Towards High-Fidelity Quantum Computation and Simulation on a Programmable Photonic Integrated Circuit

TL;DR

This paper presents a programmable photonic integrated circuit design that enhances high-fidelity quantum computation and simulation by enabling reconfigurability, error compensation, and scalable quantum algorithms on a chip.

Contribution

It introduces a reconfigurable quantum photonic circuit that overcomes fabrication constraints and demonstrates high-fidelity quantum gates and algorithms.

Findings

Significant fidelity improvements for CNOT and CPHASE gates.

Scalability demonstrated with iterative phase estimation.

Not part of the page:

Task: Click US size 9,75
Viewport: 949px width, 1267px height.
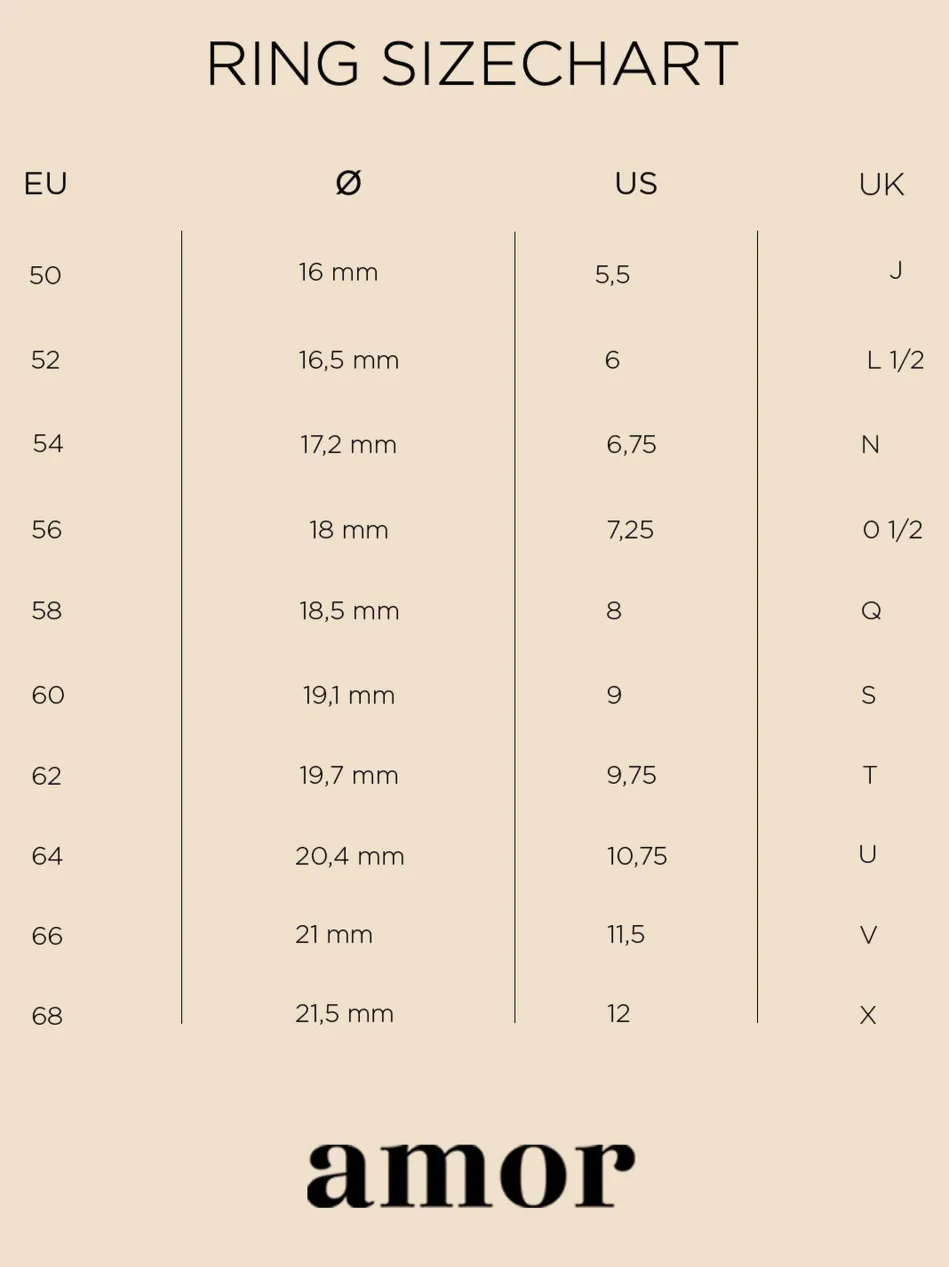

Enables robust studies of entangled photon evolution in disordered systems.

Abstract

We propose and analyze the design of a programmable photonic integrated circuit for high-fidelity quantum computation and simulation. We demonstrate that the reconfigurability of our design allows us to overcome two major impediments to quantum optics on a chip: it removes the need for a full fabrication cycle for each experiment and allows for compensation of fabrication errors using numerical optimization techniques. Under a pessimistic fabrication model for the silicon-on-insulator process, we demonstrate a dramatic fidelity improvement for the linear optics CNOT and CPHASE gates and, showing the scalability of this approach, the iterative phase estimation algorithm built from individually optimized gates. We also propose and simulate a novel experiment that the programmability of our system would enable: a statistically robust study of the evolution of entangled photons in disordered quantum walks. Overall, our results suggest that existing fabrication processes are sufficient to build a quantum photonic processor capable of high fidelity operation.